Weiterbauen um jeden Preis?

Katinka Corts
22. November 2023
Foto: © Aleksandar Pasaric

In deutschen Städten mangelt es an günstigem Wohnraum. Das hehre Ziel, mit schnellem Bauen und vereinfachten Verfahren diesem Problem zu begegnen, hat sich mit den Materialengpässen, den Kostensteigerungen und den gestiegenen Bauzinsen vorerst verflüchtigt. Zugleich verliert die Regierung, wenn sie die Klimaanforderungen beim Bauen zugunsten eines billigeren Bauens reduziert, die eigenen Ziele zur Reduzierung des CO2-Ausstoßes aus den Augen. Die Positionen der regierenden Parteien und der Akteure der Bauwirtschaft gehen teilweise weit auseinander, wie aktuell deutlich wird.

__AUFGABE__
Zitieren Sie aus dem Lesetext die Stelle, die mit „In deutschen Städten“ beginnt und bis einschließlich „aktuell deutlich wird.“ reicht. Das Material stammt aus einer anderen Quelle.

__GESAMMELTES MATERIAL__
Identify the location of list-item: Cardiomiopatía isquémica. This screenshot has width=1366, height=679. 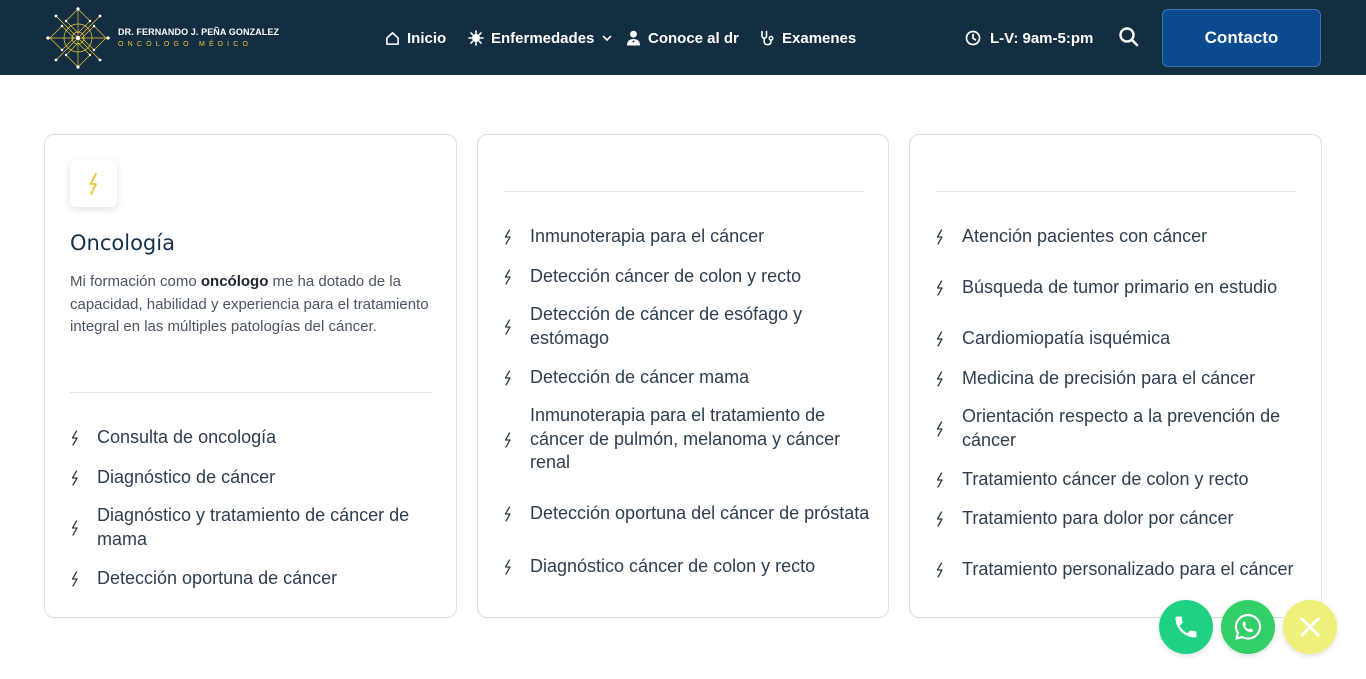
(1119, 339).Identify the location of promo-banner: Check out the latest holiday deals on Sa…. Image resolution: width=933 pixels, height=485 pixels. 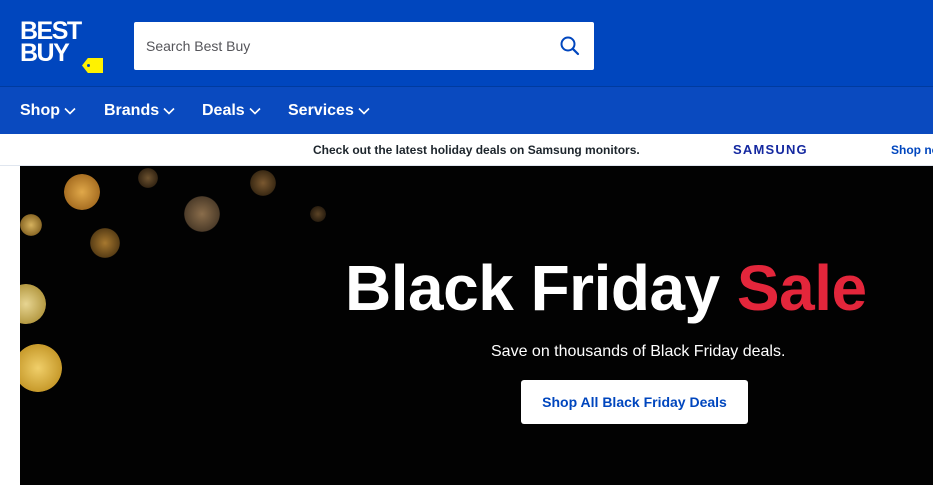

__LÖSUNG__
In deutschen Städten mangelt es an günstigem Wohnraum. Das hehre Ziel, mit schnellem Bauen und vereinfachten Verfahren diesem Problem zu begegnen, hat sich mit den Materialengpässen, den Kostensteigerungen und den gestiegenen Bauzinsen vorerst verflüchtigt. Zugleich verliert die Regierung, wenn sie die Klimaanforderungen beim Bauen zugunsten eines billigeren Bauens reduziert, die eigenen Ziele zur Reduzierung des CO2-Ausstoßes aus den Augen. Die Positionen der regierenden Parteien und der Akteure der Bauwirtschaft gehen teilweise weit auseinander, wie aktuell deutlich wird.